Table 4 Results of gaze saccade/fixation prediction on EGTEA Gaze+ and Ego4D datasets
Table 5 Results of action recognition on EGTEA Gaze+

4.4 Experimental Results on Action Recognition

In addition to gaze behavior modeling, we also examine the application of our GLC module to the egocentric video action recognition task, and find that our method performs competitively with methods designed specifically for this task on EGTEA Gaze+. Similar to saccade/fixation prediction, we remove the decoder in the gaze estimation model and keep only the visual token embedding, transformer encoder, and GLC modules. However, we further investigate two different ways to obtain class categories for action recognition: adding a class embedding token at the first layer of transformer, or using pooling across all local tokens to obtain a final embedding. Then a fully-connected layer followed by softmax is used to predict probabilities for each category. We implement both strategies and compare our approaches with previous works in Table 5. We conduct these experiments with two backbones only on EGTEA Gaze+ (Li et al., 2018) using the same split as gaze estimation. Note that the Ego4D (Grauman et al., 2022) social benchmark does not contain action labels.
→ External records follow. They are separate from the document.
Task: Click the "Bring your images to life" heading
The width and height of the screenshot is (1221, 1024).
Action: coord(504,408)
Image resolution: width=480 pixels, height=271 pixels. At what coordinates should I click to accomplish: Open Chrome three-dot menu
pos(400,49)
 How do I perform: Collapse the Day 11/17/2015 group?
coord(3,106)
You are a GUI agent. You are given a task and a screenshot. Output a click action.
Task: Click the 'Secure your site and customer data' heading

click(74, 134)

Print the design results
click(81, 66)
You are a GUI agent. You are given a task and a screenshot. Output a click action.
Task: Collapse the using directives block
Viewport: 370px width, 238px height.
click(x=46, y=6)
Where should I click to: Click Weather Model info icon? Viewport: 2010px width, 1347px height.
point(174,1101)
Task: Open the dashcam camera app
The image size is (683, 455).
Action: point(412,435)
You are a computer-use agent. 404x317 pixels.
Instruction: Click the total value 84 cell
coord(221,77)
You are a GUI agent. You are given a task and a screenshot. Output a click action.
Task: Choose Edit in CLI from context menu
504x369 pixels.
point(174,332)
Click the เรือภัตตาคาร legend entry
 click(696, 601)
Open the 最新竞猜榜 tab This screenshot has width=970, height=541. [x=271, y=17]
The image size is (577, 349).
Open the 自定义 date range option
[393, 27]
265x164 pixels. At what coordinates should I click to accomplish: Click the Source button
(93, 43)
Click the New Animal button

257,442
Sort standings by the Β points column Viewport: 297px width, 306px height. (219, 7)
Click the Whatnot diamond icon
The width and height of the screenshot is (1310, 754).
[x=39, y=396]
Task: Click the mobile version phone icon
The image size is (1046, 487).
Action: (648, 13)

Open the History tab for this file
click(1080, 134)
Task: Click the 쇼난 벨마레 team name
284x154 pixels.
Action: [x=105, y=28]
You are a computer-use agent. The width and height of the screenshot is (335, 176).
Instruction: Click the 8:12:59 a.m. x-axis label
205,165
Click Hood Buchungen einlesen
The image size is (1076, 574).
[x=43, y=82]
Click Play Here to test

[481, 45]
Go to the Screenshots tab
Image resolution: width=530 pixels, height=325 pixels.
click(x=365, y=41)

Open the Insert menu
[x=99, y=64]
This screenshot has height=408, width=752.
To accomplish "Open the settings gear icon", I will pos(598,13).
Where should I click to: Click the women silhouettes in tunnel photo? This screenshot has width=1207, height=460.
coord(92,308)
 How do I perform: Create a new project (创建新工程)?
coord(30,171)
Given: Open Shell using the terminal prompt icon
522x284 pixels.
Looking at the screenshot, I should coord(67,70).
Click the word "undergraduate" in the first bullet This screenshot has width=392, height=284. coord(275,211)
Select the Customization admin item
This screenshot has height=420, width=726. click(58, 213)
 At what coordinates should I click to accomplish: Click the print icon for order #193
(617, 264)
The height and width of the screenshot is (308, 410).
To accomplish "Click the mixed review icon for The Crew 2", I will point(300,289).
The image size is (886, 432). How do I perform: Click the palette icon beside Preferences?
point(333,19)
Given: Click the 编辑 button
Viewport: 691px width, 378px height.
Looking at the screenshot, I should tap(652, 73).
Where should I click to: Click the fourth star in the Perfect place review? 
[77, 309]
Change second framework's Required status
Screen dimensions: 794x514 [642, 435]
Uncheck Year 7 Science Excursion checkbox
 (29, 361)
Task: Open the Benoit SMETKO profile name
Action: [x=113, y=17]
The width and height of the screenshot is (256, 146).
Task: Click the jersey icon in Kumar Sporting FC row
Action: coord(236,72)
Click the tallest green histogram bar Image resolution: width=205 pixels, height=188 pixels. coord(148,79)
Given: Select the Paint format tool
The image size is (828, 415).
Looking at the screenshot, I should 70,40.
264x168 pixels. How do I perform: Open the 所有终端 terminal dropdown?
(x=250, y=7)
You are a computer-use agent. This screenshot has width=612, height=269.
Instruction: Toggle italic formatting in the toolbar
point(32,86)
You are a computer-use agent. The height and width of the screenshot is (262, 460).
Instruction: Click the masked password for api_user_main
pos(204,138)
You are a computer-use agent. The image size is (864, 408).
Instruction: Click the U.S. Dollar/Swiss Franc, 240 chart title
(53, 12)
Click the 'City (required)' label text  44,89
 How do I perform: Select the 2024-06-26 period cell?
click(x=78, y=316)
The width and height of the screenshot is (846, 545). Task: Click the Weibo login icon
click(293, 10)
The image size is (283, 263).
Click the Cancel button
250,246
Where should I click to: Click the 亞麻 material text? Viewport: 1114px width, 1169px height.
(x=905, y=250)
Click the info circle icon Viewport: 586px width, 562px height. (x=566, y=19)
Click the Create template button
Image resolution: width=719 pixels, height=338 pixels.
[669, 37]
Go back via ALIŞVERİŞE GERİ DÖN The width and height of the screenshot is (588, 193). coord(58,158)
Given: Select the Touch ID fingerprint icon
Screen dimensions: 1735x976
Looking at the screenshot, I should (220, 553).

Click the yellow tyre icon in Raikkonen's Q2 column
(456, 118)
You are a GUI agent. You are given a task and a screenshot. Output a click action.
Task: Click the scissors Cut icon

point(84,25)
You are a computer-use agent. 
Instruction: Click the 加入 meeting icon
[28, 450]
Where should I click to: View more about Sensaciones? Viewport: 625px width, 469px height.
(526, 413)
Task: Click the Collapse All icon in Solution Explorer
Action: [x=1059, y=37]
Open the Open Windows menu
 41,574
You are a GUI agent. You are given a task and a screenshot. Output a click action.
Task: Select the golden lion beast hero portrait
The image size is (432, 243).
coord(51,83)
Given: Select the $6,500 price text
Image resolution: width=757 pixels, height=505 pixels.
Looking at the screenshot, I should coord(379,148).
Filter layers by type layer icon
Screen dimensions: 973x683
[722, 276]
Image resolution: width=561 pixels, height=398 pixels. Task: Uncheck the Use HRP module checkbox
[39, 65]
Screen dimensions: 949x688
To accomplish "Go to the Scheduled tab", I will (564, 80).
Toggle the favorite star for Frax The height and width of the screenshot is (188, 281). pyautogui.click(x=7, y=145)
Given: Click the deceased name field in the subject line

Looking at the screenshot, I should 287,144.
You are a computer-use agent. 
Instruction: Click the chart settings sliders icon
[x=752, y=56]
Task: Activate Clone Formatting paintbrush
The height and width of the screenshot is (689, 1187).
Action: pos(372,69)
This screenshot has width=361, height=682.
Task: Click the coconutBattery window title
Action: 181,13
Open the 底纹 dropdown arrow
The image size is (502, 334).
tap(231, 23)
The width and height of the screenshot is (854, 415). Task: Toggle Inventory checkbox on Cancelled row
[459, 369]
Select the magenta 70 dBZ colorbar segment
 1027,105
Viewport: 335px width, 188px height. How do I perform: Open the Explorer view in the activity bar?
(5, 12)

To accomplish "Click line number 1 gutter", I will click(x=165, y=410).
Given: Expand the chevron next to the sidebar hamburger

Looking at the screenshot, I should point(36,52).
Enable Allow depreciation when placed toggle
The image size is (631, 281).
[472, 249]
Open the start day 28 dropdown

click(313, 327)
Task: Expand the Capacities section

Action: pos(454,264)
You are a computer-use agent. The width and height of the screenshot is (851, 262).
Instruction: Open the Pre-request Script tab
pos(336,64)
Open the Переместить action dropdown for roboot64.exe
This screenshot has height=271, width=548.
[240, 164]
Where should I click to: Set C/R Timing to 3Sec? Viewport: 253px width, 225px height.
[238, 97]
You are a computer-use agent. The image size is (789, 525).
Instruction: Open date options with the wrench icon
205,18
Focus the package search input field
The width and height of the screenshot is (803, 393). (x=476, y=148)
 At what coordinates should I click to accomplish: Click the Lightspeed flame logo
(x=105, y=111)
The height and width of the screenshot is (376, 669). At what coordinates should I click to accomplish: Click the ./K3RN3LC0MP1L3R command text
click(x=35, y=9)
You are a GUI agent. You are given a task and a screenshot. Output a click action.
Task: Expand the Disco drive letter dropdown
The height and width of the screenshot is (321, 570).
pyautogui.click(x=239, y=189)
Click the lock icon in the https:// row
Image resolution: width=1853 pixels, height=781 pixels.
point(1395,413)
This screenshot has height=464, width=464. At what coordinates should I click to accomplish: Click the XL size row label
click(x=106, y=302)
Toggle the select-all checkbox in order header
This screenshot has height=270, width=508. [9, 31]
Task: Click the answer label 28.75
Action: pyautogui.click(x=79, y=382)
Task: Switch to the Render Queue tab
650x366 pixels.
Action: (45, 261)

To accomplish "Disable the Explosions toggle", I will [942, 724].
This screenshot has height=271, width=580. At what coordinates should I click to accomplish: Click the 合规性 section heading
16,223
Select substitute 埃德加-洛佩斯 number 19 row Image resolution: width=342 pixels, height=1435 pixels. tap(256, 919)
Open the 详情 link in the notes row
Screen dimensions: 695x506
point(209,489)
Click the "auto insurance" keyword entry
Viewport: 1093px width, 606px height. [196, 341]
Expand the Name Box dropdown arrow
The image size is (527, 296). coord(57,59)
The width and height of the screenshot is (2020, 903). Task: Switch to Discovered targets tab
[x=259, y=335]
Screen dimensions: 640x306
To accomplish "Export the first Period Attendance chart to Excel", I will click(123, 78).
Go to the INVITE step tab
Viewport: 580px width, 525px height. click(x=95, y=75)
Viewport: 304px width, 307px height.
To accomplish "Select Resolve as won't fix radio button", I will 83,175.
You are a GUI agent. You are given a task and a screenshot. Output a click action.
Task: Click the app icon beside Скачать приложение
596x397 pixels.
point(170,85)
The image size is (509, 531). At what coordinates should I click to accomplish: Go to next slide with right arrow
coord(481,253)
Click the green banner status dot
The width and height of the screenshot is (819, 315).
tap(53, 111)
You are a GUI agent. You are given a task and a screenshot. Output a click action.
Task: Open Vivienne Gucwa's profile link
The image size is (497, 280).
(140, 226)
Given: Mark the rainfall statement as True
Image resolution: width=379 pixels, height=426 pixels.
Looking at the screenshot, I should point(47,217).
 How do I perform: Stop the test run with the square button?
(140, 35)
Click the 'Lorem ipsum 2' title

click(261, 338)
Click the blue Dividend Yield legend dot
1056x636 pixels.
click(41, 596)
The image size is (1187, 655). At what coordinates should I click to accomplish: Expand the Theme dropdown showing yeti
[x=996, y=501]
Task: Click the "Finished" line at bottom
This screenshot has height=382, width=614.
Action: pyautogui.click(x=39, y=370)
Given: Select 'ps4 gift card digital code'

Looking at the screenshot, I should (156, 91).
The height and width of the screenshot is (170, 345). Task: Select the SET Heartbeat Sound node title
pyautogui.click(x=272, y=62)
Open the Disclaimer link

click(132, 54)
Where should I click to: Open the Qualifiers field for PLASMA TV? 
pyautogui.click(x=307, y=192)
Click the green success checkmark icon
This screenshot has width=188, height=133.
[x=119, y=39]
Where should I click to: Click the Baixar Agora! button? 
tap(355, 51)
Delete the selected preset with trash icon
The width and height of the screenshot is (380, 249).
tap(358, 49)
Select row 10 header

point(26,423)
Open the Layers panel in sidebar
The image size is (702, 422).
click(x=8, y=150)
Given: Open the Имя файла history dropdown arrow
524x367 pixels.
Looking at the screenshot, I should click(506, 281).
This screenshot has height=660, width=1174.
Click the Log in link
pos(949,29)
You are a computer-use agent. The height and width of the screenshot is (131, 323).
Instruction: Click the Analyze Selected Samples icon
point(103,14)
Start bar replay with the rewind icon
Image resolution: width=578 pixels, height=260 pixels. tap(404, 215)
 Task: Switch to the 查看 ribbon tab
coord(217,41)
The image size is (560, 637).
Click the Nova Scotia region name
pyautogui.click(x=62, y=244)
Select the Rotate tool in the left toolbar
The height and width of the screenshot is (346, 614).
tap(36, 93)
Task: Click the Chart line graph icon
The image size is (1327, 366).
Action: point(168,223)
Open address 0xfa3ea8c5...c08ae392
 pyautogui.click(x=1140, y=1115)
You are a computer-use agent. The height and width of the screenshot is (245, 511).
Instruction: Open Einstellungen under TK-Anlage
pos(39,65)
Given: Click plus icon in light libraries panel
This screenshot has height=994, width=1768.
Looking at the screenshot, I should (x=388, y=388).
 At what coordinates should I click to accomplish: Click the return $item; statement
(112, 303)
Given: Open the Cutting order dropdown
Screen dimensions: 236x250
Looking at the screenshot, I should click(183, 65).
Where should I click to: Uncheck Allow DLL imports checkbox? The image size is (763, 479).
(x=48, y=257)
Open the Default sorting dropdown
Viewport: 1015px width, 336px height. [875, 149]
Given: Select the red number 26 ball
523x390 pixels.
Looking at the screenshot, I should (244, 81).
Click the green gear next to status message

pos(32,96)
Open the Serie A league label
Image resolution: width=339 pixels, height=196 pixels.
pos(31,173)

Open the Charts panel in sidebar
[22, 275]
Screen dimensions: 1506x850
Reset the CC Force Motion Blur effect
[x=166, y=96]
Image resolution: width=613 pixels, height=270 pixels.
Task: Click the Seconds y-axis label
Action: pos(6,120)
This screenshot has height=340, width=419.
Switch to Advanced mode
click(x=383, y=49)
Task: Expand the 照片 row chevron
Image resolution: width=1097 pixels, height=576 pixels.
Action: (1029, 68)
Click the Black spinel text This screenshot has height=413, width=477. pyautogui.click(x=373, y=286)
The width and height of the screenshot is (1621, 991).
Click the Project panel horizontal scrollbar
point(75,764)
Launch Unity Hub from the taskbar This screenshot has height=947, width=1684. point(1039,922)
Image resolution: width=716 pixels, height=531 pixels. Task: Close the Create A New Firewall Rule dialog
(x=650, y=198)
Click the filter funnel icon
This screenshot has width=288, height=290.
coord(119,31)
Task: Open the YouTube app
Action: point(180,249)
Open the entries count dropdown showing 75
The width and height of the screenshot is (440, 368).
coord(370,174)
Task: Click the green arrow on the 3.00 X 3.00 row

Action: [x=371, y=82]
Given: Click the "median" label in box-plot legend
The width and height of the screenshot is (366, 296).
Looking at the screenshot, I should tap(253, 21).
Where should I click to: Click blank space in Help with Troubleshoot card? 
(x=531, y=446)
For vanilla MotionFormer (Patrick et al., 2021) and MViT (Fan et al., 2021), class token embedding performs better than or comparably with the pooling operation. For both strategies, simply adding global embedding to MotionFormer only results in minor gains in the performance. Likewise, adding global embedding to MViT has a minor influence on the overall performance (\(-\)0.2% on top1 accuracy, \(-\)0.5% on top5 accuracy and +1.3% on mean class accuracy while using the class token, and \(-\)0.4%, on top1 accuracy, \(-\)0.2% on top5 accuracy and \(-\)1.1% on mean class accuracy while using pooling layer). This result suggests that simply embedding global context into an additional token has minor influence on the action recognition performance.

Fig. 8
figure 8

Visualization of the eight heads in global–local correlation module for action recognition on EGTEA Gaze+

In addition, adding our GLC module can only improve the model performance by a small margin when using class token embedding to predict action classes. We hypothesize that this is because only the class token is input into the linear layer for final prediction and re-weighted tokens from GLC are left unused. In contrast, when applying global average pooling on all local tokens, GLC improves top1, top5 and mean class accuracy over the counterpart that doesn’t use GLC (MotionFormer/MViT+Global Token) by +1.7%, +1.4% and +1.7% respectively for MotionFormer and +2.2%, +0.6% and +3.1% respectively for MViT. Gains over corresponding MotionFormer baseline are +1.6%, +3.6% and +3.4% on the tree metrics while gains over MViT baseline are +1.8%, +0.4% and +2.0%. These results indicate our proposed GLC module is a robust and general design that also improves the action recognition performance. However, the impact on action recognition is smaller compared with egocentric gaze estimation because our model doesn’t have any specific design for actoin recognition task.

We note that our model achieves a competitive performance for action recognition on EGTEA without additional design for this specific task. Our top1 accuracy of 65.3% exceeds the model from Wang et al. (2020) by +2.2%, and is only a \(-\)0.2% difference from the recent state-of-the-art method (Hao et al., 2022) for this benchmark of 66.5%. We also want to emphasize that we conduct these action recognition experiments to demonstrate the generalization capability of our proposed GLC module rather than aim to produce SOTA results on action recognition.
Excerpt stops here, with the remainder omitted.